* Supplied passage
****************************************

Judy Chicago's The Dinner Party was like the first monumental feminist work that reclaimed that and stated that in such a powerful way, using art itself that was considered kind of women's art and recasting it in this very monumental, powerful way to reclaim women in history.

Tiffany Shlain · Source

That phrasing carries Shlain’s central claim. The Dinner Party does not merely refer to women’s history; it stages a reclamation through scale, craft, naming, and form. The banquet table gives the work a structure of recognition. The embroidered runners and sculpted plates make the labor and visual language of the installation inseparable from its feminist argument.

The American claim comes through Chicago’s point of view

Tiffany Shlain also calls The Dinner Party “very American,” but she does not base that claim on a national style or on the idea that the work is only about American subjects. She locates its Americanness in Judy Chicago herself: in her identity, her chosen name, and her specific artistic viewpoint.

Shlain describes Chicago as “a strong Jewish feminist American artist.” Even the name “Judy Chicago” matters in this reading. Shlain calls it “kind of a renaming” and says that, through the name, Chicago is “claiming her Americanness.” The work may cite and bring forward feminists throughout history, but Shlain’s argument is that it does so from Chicago’s perspective. That perspective is not incidental. In Shlain’s words, “an artist has a specific viewpoint” and “that’s what’s very powerful.”

****************************************

* Directions for this task
Continue the passage on The Dinner Party, picking up after its final sentence. The data after this passage is not needed.

* Collected material
****************************************

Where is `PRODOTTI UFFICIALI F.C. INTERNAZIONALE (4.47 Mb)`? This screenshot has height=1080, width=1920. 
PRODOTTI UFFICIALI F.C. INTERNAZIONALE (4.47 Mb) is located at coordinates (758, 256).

****************************************

* Answer box
This is a narrower and more precise claim than saying the installation stands for America as a whole. Shlain’s point is that The Dinner Party is an American feminist artwork because it is made from the position of an American feminist artist who is consciously claiming that position. Chicago’s perspective gives the work its frame: a Jewish feminist American artist using a monumental installation to bring women’s histories into view.

The source reinforces that emphasis visually by showing Chicago seated inside the inner space of the triangular table arrangement, smiling toward the camera. The image places the artist physically within the work’s structure. It does not need to prove Shlain’s claim about authorship; it makes legible why her reading centers Chicago’s viewpoint as part of the artwork’s force.

Women’s making becomes a claim on history

The most direct historical claim Shlain attaches to The Dinner Party is the line “We help create this country.” She says a lot of her own work stems from that idea too. In context, the “we” refers to women whose contributions have been pushed out of the dominant historical account and whom Chicago’s work seeks to reclaim.

Shlain’s emphasis is on visibility. The installation matters because it turns reclamation into a material and spatial experience: named places at a table, sculpted plates, embroidered runners, and an overall form that occupies the room. The visuals repeatedly return to the triangular banquet table from wide and close perspectives, allowing the viewer to see both the scale of the installation and the intricacy of the individual settings.

Those details support Shlain’s reading without requiring a broader claim than she makes. She does not offer a full account of the work’s iconography, nor does she list the historical figures represented. Her reflection is more concise: Chicago made a groundbreaking feminist work; the work reclaims women in history; it does so by transforming forms associated with women’s art into a monumental public statement; and it does so from a distinctly American feminist viewpoint.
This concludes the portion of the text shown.